EXCERPT PROVIDED
+===+

Ordell Wayne Braase ( ; March 13, 1932 – March 25, 2019) was an American football defensive end in the National Football League (NFL). He played with the Baltimore Colts throughout his career.  While Braase was with the Colts they won the NFL Championship three times, in 1958, 1959 and 1968. He was a Pro Bowl pick in both 1966 and 1967. In his final season (1968), the Colts went to Super Bowl III, on January 12, 1969, only to lose to the New York Jets.

Career 

After playing at South Dakota, the Colts drafted Braase in the 14th round of the 1954 NFL draft.  However, he did not join the team until 1957, delayed by three years of service in the U. S. Army which included a tour of duty in Korea.  In his second season, he was a won an NFL title in the 1958 NFL Championship Game, a game widely considered one of the best in NFL history.

During his football career in Baltimore, Braase performed in commercials for Dixie Cola, even singing their jingle.

Following his retirement as an active player, Braase was a restaurant owner in Timonium, Maryland, and in the 1970s was an executive with a Baltimore truck body manufacturer. He also teamed with play-by-play announcer Chuck Thompson to provide color commentary for radio broadcasts of Colts games. In the 1990s, he co-hosted a popular program, Braase, Donovan, Davis and Fans on WJZ-TV in Baltimore with fellow Colt teammate Art Donovan.  The trio talked more about Art Donovan's fabled stories than contemporary NFL football, but the show held high ratings in its time period.

+===+

INFORMATION PROVIDED

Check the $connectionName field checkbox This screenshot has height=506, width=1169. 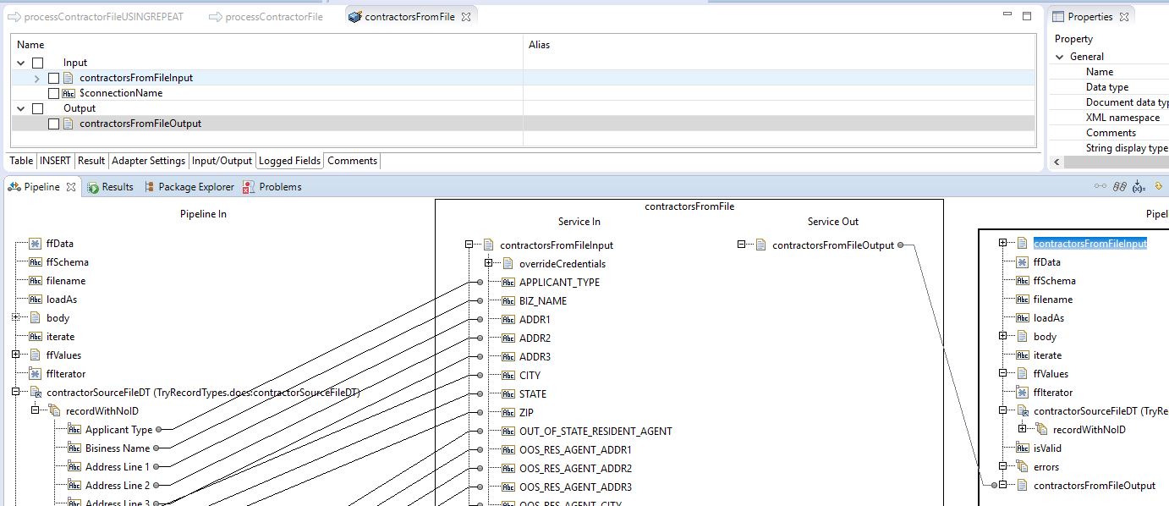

+===+

WORK TO COMPLETE
(1) Copy out the part of the Ordell Braase text starting at "Ordell Wayne Braase" and ending at "in NFL history.", swapping in "the third Super Bowl" wherever "Super Bowl III" appears.
(2) For each statement, answer yes or no according to the Ordell Braase text, and quote the words that decide it. (a) Braase joined the Colts right after they drafted him in 1954. (b) He was a Pro Bowl pick in 1966 and 1967. (c) In the 1990s he co-hosted a TV program with Art Donovan.
Work only from the Ordell Braase text to do these tasks.

REPLIES
(1)
Ordell Wayne Braase ( ; March 13, 1932 – March 25, 2019) was an American football defensive end in the National Football League (NFL). He played with the Baltimore Colts throughout his career.  While Braase was with the Colts they won the NFL Championship three times, in 1958, 1959 and 1968. He was a Pro Bowl pick in both 1966 and 1967. In his final season (1968), the Colts went to the third Super Bowl, on January 12, 1969, only to lose to the New York Jets.

Career 

After playing at South Dakota, the Colts drafted Braase in the 14th round of the 1954 NFL draft.  However, he did not join the team until 1957, delayed by three years of service in the U. S. Army which included a tour of duty in Korea.  In his second season, he was a won an NFL title in the 1958 NFL Championship Game, a game widely considered one of the best in NFL history.

(2)
(a) No: "However, he did not join the team until 1957"
(b) Yes: "He was a Pro Bowl pick in both 1966 and 1967."
(c) Yes: "In the 1990s, he co-hosted a popular program, Braase, Donovan, Davis and Fans on WJZ-TV in Baltimore with fellow Colt teammate Art Donovan."